Bioengineers test new tools in Apac and Mayuge
| THE INDEPENDENT | Malaria is one of the world’s leading causes of illness and death. According to World health Organisation statistics of April 2021, around 229 million people are infected each year and more than 400,000 of them die.
Uganda has the 3rd highest global burden of malaria cases (5%) and the 8th highest level of deaths (3%), according to the 2020 report of the Severe Malaria Observatory, an affiliate of Medicines for Malaria Venture (MMV), a not-for-profit public-private partnership that works to reduce the burden of malaria in disease-endemic countries. Its focus is on discovering, developing and facilitating delivery of new, effective and affordable antimalarial drugs.
According to their statistics, Uganda also has the highest proportion of malaria cases in East and Southern Africa 23.7%.
Yet the spread of malaria can be controlled by careful and coordinated community-based management. This includes the distribution of insecticide-coated bed nets, drug treatment, and diagnostic testing when available.
Diagnostic testing is currently done in the field using microscopes or antibody-based tests.

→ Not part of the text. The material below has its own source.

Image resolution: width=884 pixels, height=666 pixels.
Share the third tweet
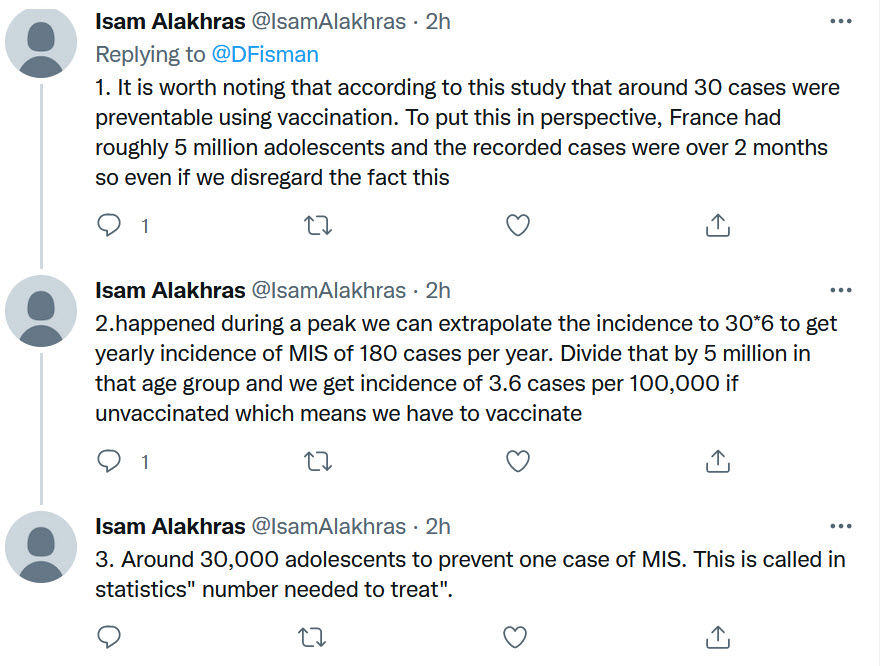click(x=717, y=636)
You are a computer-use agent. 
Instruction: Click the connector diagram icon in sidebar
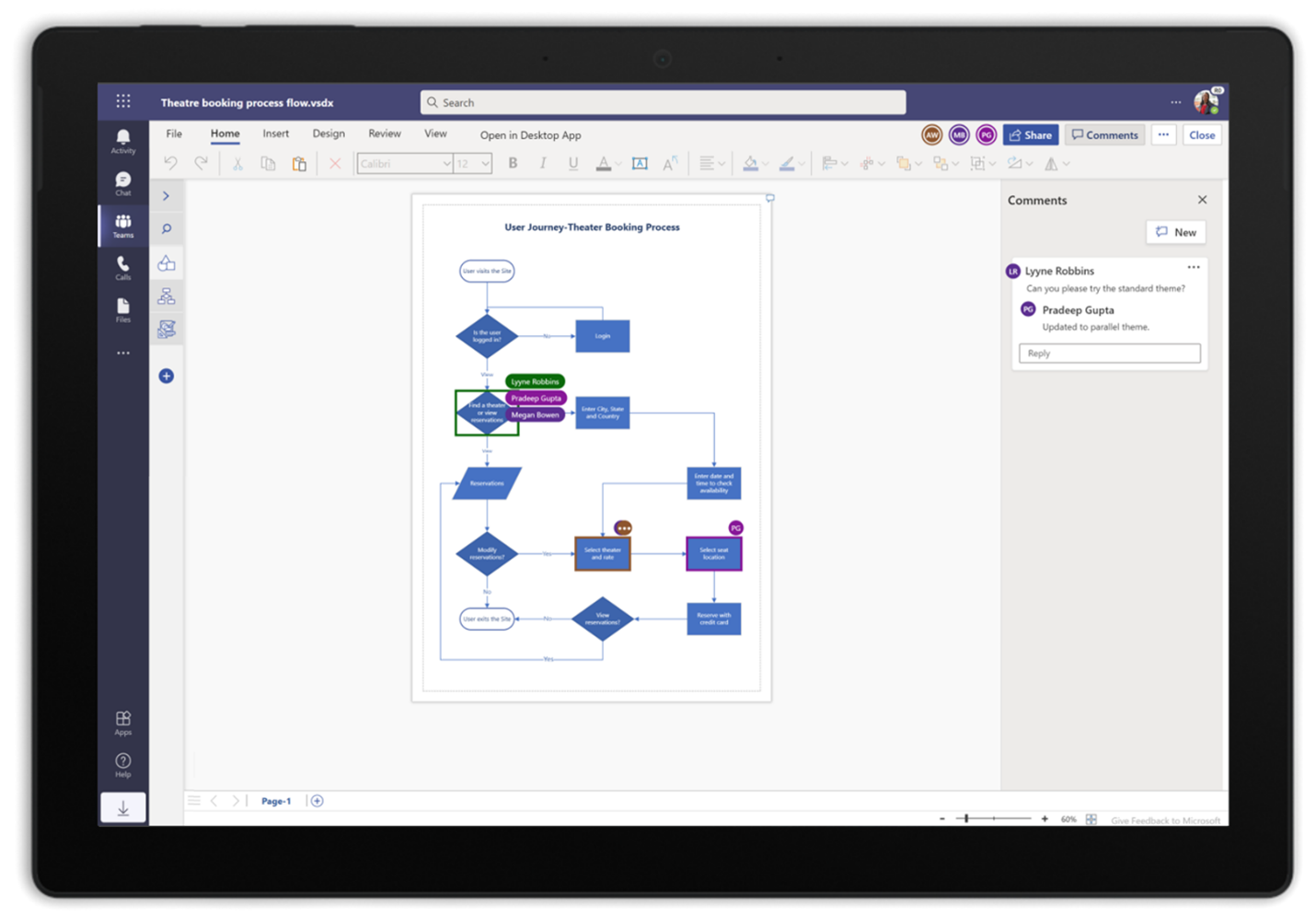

In centralised laboratories, tests are done on high performance, automated machines that combine biochemical reagents with the samples to generate reliable and highly sensitive signals.
As a consequence, diagnostic testing can be a challenge in remote areas of sub-Saharan Africa. Here, access to power, running water, specialist laboratory equipment and trained healthcare professional staff can all be limited. Without diagnostics, treatment is either delayed or based on symptoms alone (which are often similar to those of other infectious diseases).
A 2018 World Health Organisation (WHO) report on controlling malaria released on World Malaria Day April 25 highlighted a need for fast and reliable testing that’s available even in the most remote areas.
That report also recommended that disease diagnostics be more digitally integrated into regional or national case management systems to better monitor the spread of malaria.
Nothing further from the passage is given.